I don’t do 5 year plans, I think looking too far ahead is dangerous and can create more anxiety than is needed.

Things rarely go as you plan them, especially when it comes to time lines. Having a definitive vision of where you want to go with something is what is important in my opinion.

Setting smaller goals and bench marks to help get you there along the way is the way I like to move.


🤕 How do you recover, rest and handle injuries?


Any small injuries I’ve had were all due to poor mobility.

Powerlifting has helped me improve my form and technique so much since you have to optimize biomechanics in order to obtain your strongest lifts.

Most bodybuilders (my former self included) don’t know how to train. Form, technique and even program structure tends to lack in the bodybuilding world.

All a bodybuilder needs is to be able to activate and “feel” the muscle. This can be achieved with any sort of form.

Many also tend to train to failure in almost every workout.

Programming correctly so you aren’t going too heavy too often, you’re recovering but also adapting has been a major staple in staying healthy and prolific in training is crucial.

Any small injuries I’ve had were all due to poor mobility.

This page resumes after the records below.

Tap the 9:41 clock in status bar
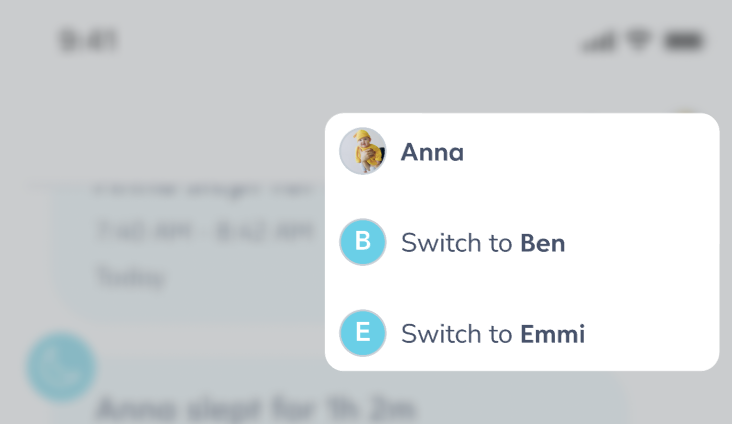Image resolution: width=732 pixels, height=424 pixels. [x=88, y=41]
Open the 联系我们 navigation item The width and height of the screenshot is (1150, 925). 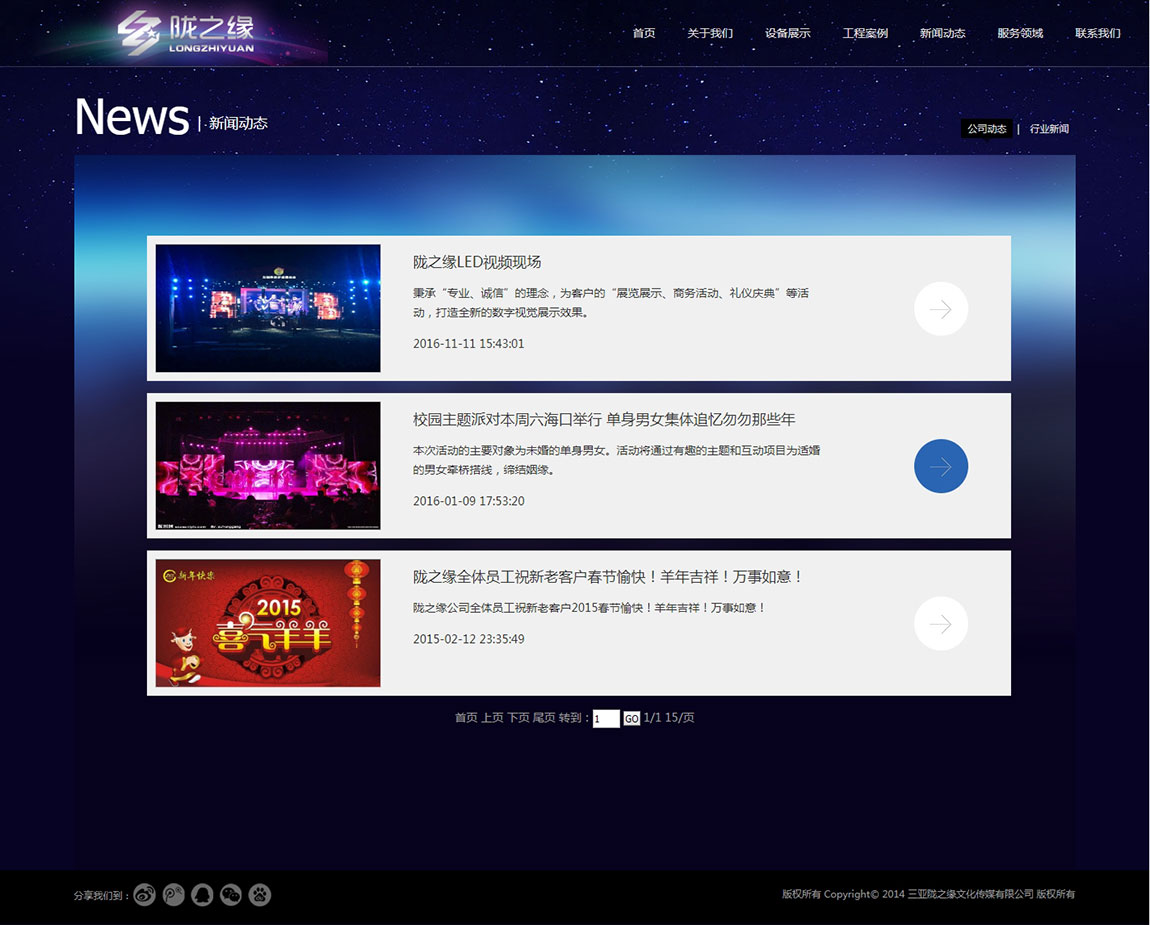click(x=1097, y=33)
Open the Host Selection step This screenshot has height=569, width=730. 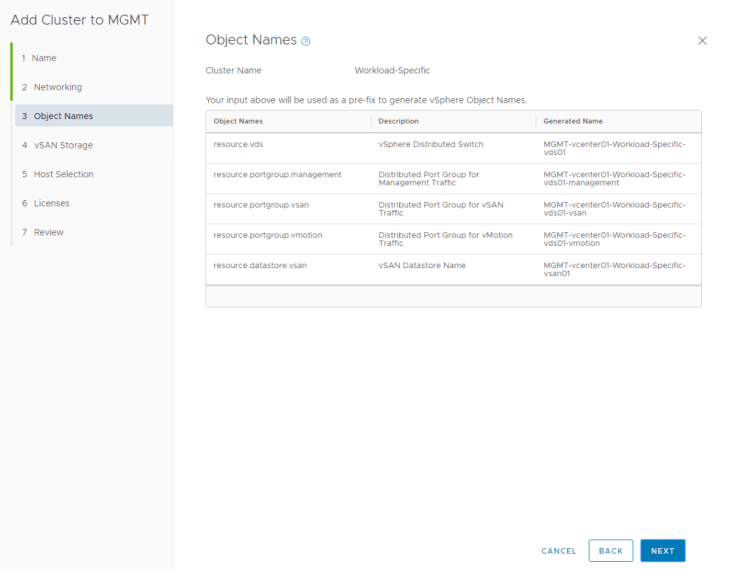point(63,174)
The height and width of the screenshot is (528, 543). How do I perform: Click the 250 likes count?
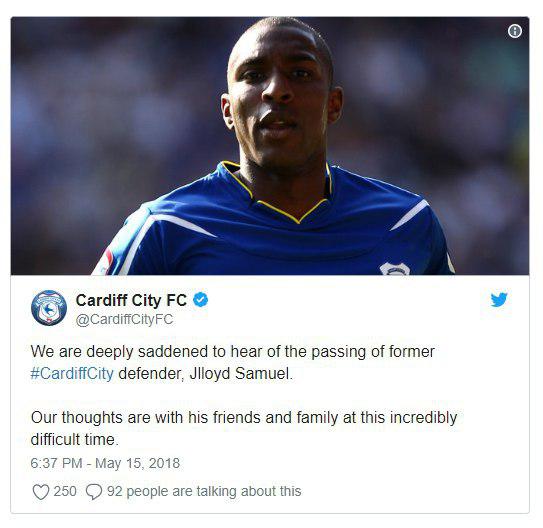(65, 491)
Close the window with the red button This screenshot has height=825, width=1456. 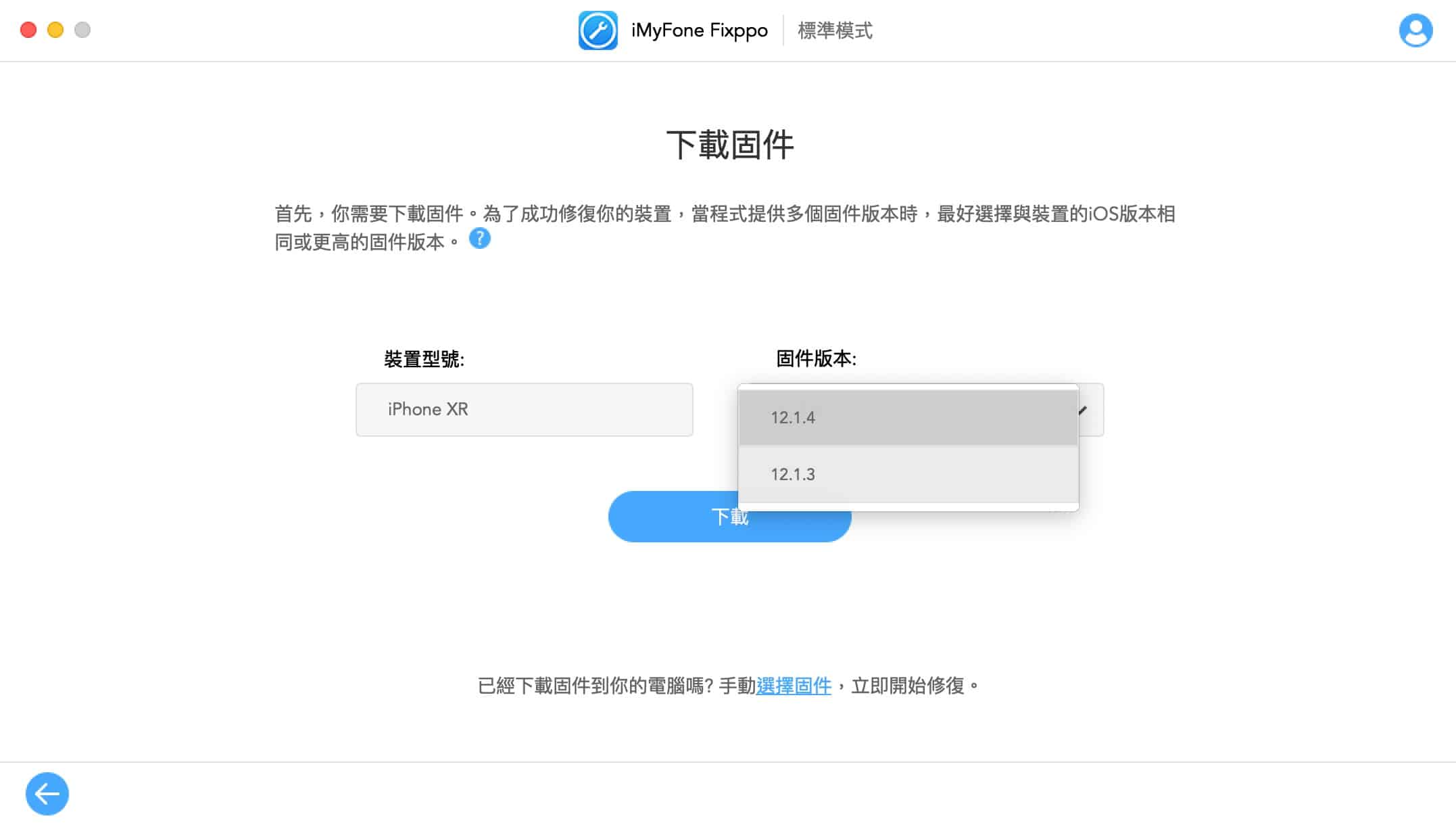coord(28,30)
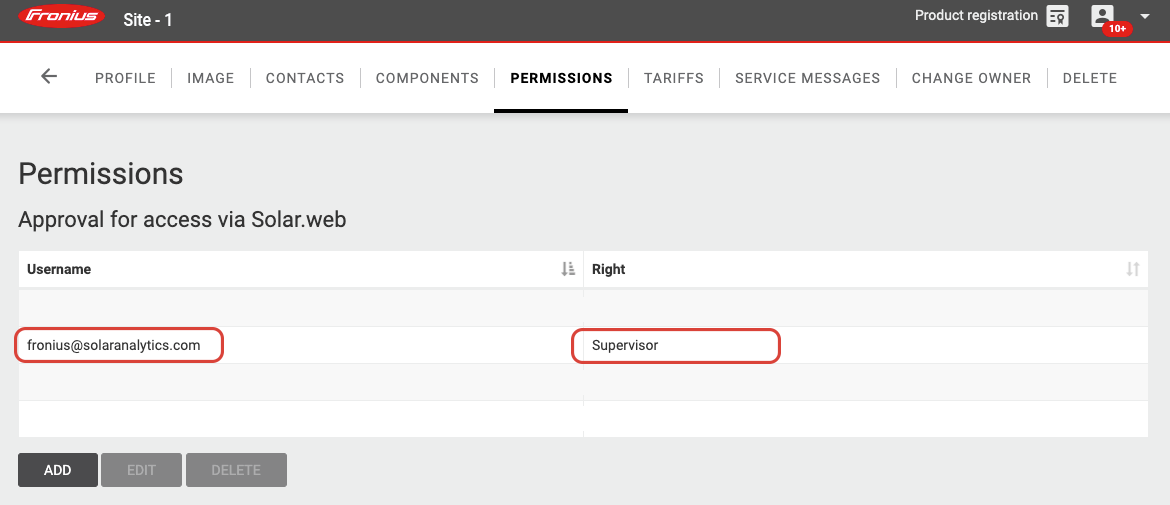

Staying up on mobility is any lifters absolute best friend on top of proper technique and form.

Foam rolling with a hard rumble roller, a lacross ball and doing various static stretches with bands has been a staple.

🍎 How is your diet and what supplements do you use?

I mentioned that I train fasted. This began when I started dieting again and leaning down.

There is nothing magical about Intermittent Fasting (IF) despite what some believe. It is simply an eating schedule that can allow you to eat bigger meals since you’re saving all of your day’s calories for a smaller window of time.

I grew to like how I felt fasted however and chose to stay that way even after the diet was done.

I break fast whenever I’m done at the gym. Sometimes that fall around 2pm, sometimes later. I don’t stress it.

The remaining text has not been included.